When she turned on her heel, she half expected him to follow her. After she'd been called away to the hospital the first time she was on her way to Massimo, she didn't think she'd get the courage to go again. But then the attacks started. Every few days or so found Bo and Kenzi facing some manner of Dark Fae thugs demanding the location of Lauren Lewis. It was made all the more frustrating by the fact that neither of them had any idea where Lauren was and if they did, the mood in the clubhouse would be a lot lighter.

"Kenzi, I don't know about this," Bruce spoke softly as they walked. "This is a life-altering event you're putting yourself through. And you can't go back."

"Oh Brucie," Kenzi patted his arm. "You're so adorbs." She looked left and right before marching across the street to the car. "I'm super badass now, but imagine me as a Fae! I could… breathe fire, or turn invisible, or make people do things for me." She smiled. "And the best thing is I'd get to live hundreds of years with my favourite succubus. We can fight crime into the seven-hundreth century!" She punched the air enthusiastically.

"Kenzi," Bruce said. "That's sixty-eight thousand years from now."

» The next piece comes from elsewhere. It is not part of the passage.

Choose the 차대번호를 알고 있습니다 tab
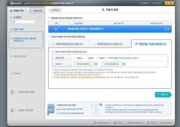The width and height of the screenshot is (180, 127). 110,44
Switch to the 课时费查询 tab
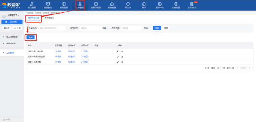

She stilled mid-air as it hit her. "Oh." Her arms dropped to her sides. "Well, whatever, I'll live forever. I'll kick ass. It'll be awesome." Kenzi opened the driver's side door. Bruce sighed and shook his head, stepping inside the car.


"Well, if it isn't my least favorite Fae," Evony smiled disingenuously. She stood and walked out from behind the large glass desk.

"I'm not so crazy about you either, lady," Bo said. "I don't know where Lauren is. So stop with the hordes of Red Caps and Berzerkers."

"The games are already afoot to catch your Sapphic scientist."

"I don't know where Lauren is."

"Well, honey, you better find her because this isn't going to stop."

"She's innocent." Bo defended.

"Of course, she is." Evony rolled her eyes. "And I didn't have a hand in spreading the bubonic plague."

Bo called her bluff. "Why don't you go and find her?"

"Now why would I waste time or man power when I know you'll find her for me," she said glibly. "After all what's a human-loving succubus to do without her human to love?"